We repurposed unit-integration-system-acceptance to test automation, and I wish we didn't. Giving less loaded names to things that are fast to run or take a little longer to run would have helped us more.

Instead of system testing I found myself talking about feature/change testing (anything you could test for a change or a group of changes comprising a feature that would see the customer's hands when we were ready) and release testing (anything that we needed to still test when we were making a release, hopefully just run of test automation but also a check of what is about to go out).

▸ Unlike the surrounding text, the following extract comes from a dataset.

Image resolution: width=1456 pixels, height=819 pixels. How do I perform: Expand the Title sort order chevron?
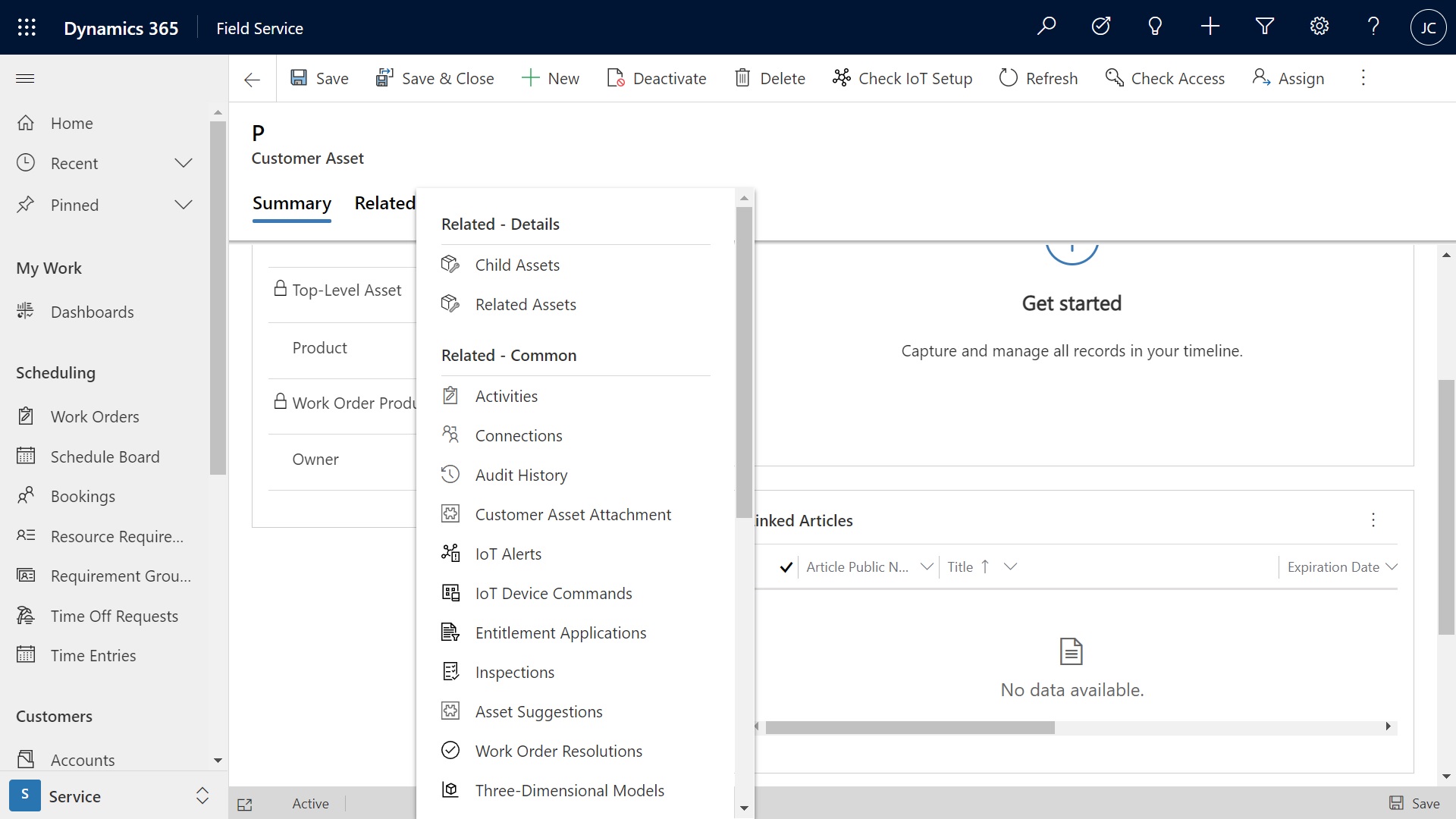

For a few years, I was routinely making a checklist for release testing:

  • minimize the tests needed now, get to running only automation and observing automation running as the form of visual, "manual" testing
  • Split into features in general and features being introduced, shining special light to features being introduced by writing user oriented documentation on what we were about to introduce to them
From tens of scenarios that the team felt that needed to be manually / visually confirmed to running a matrix test automation run on the final version, visually watching some of it and confirming the results match expectations. One automated test more at a time. One taken risk at a time, with feedback on its foundation. 

Eventually, release testing turned into the stage where the feature/change testing that was still leaking and not completed was done. It was the moment of stopping just barely enough to see that the new things we are making promises on were there. 

I'm going through these moves again. Separating the two, establishing what belongs in each box and how that maps into the work of "system testers". That's what a new job gives me - appreciation of tricks I've learned so well I took them for granted. 

Thursday, May 21, 2020

Going beyond the Defaults

With a new job, comes a new mobile phone. The brand new version of iPhone X is an upgrade to my previous iPhone 7, except for color - the pretty rose gold I come to love is no longer with me. The change experience is fluent, a few clicks and credentials, and all I need is time for stuff to sync for the new phone.

As I start using the phone, I can't help but noticing the differences. Wanting to kill an application that is stuck, I struggle when there is no button to double click to get to all running applications. I call out for my 11-year-old daughter to rescue and she teaches me the right kind of swipes.

Two weeks later, it feels as if there was never a change.

My patterns of phone use did not change as the model changed. If there's more power (features) to the new version, I most likely am not taking advantage of them, as I work on my defaults. Quality-wise, I am happy as long as my defaults work. Only the features I use can make an impact on my perception of quality.

When we approach a system with the intent of testing it, our own defaults are not sufficient. We need a superset of everyone's defaults. We call out to requirements to get someone else's model of all the things we are supposed to discover, but that is only a starting point.

For each claim made in requirements, different users can approach it with different expectations, situations, and use scenarios. Some make mistakes, some do bad things intentionally (especially for purposes of compromising security). There's many ways it can be used right ("positive testing") and many ways it can be used wrong ("negative testing" - hopefully leading to positive testing of error flows).

Exploratory testing says we approach this reality knowing we, the testers, have defaults. We actively break out of our defaults to see things in scale of all users. We use requirements as the skeleton map, and outline more details through learning as we test. We recognize some of our learnings would greatly benefit us in repeating things, and leave behind our insights documented as test automation. We know we weren't hired to do all testing, but to get all testing done and we actively seek everyone's contributions.

We go beyond the defaults knowing there is always more out there.